Futur relativement proche. Une guerre éclate entre différentes puissances. Des armes de destruction massive sont utilisées, les morts se comptent bientôt en centaines de millions. Les divers belligérants disposent de machines à voyager dans le temps, mais des traités très contraignants sont supposés les dissuader de les utiliser. Le danger est trop grand. Mais évidemment… Le conflit s’étend au champ de bataille temporel. Chaque camp tente de le désamorcer, ou de neutraliser, voire de faire disparaître, son adversaire de l’Histoire. Mais quand les soldats temporels rentrent à la base, leurs interlocuteurs ont changé, on leur demande de faire l’inverse de ce qu’ils viennent de faire sans que nul ne semble y voir une contradiction (ces deux points m’ayant évoqué The Light brigade de Kameron Hurley), et à la fin, la culture / religion / idéologie / le régime qui a donné naissance à ces chrononautes s’efface, ou bien se mue en quelque chose de si différent de ses fondamentaux que c’est tout comme. Au bout d’un moment, avec les réécritures de l’histoire en une sorte de palimpseste (coucou Charles Stross), les soldats ont oublié une partie de leurs propres origines, et finissent par ne plus savoir pour qui et même pour quoi ils se battent… mais savent qu’il faut poursuivre le combat jusqu’au bout tout de même. Et inutile d’essayer de retourner en arrière pour remettre en place ce qui a été défait, l’univers de ce roman (contrairement à d’autres) ne fonctionne pas comme ça : au mieux, vous n’obtiendrez que quelque chose qui s’approche de votre / de la « bonne » ligne temporelle, mais les différences vont finir par s’accumuler, jusqu’à devenir radicales. Au fur et à mesure, l’intensité de la guerre augmente : aux armes nucléaires ont succédé les machines temporelles, à celles-ci succèdent les Bombes de Causalité. Sous leurs assauts, ainsi que sous ceux de trop de réécritures du matériau Historique et spatio-temporel, la Causalité elle-même s’écroule, le Temps se fracture en éclats de plus en plus petits.

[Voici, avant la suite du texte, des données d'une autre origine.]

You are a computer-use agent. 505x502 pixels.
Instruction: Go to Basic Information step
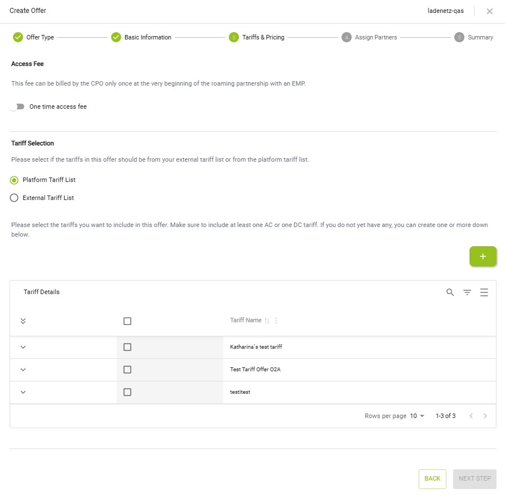[141, 37]
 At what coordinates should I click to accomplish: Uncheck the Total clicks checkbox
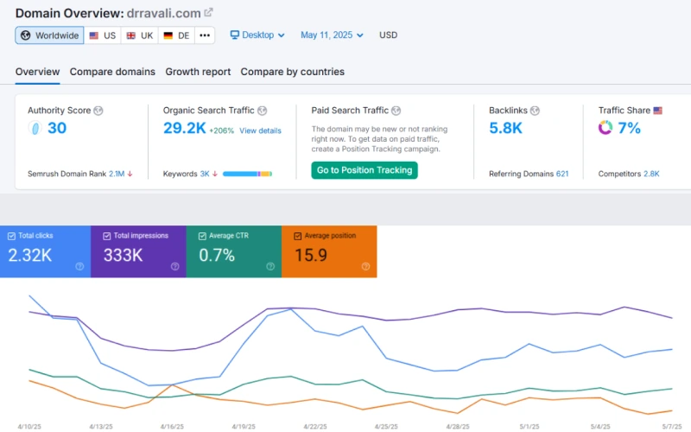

Le narrateur (jamais nommé) était un de ces combattants. Il décide de mettre un terme à cette folie en chassant les autres soldats temporels, y compris ceux de son propre camp. Il leur tend des pièges, met « fortuitement » les uns en présence des autres pour qu’ils s’entretuent. Et au bout d’un moment, il n’y a plus que lui. La guerre est finie… pour l’instant. Mais la « technologie » (vous allez bientôt comprendre…) temporelle peut-être inventée littéralement à n’importe quel point de l’Histoire humaine, voire pré-humaine (si, si), ce qui fait que la vigilance reste de mise. Il se poste donc au premier point où le Temps n’est plus fracturé, dans une Terre où il est le seul homme, et utilise la technologie de sa machine temporelle militaire avancée pour en faire un goulet d’étranglement, dans lequel n’importe quel chrononaute voyageant vers son futur tombera immanquablement. Et il le tue / le donne à manger à son « animal de compagnie » (regardez la couverture…  😀 ). Puis, avec les renseignements glanés alors qu’il endormait sa méfiance, va à son époque, et neutralise, par divers procédés (dont l’assassinat, évidemment) l’infrastructure (technologique, humaine, politique, civilisationnelle, l’organisation, etc.) qui lui a permis de voyager dans le temps. Son système est si rodé, la technologie de détection et militaire qu’il a glanée en divers points du Temps si redoutable que nul de ces voyageurs ne lui échappe. Le futur incertain, le temps au cours normal qui s’étend après son île déserte temporelle est sauf.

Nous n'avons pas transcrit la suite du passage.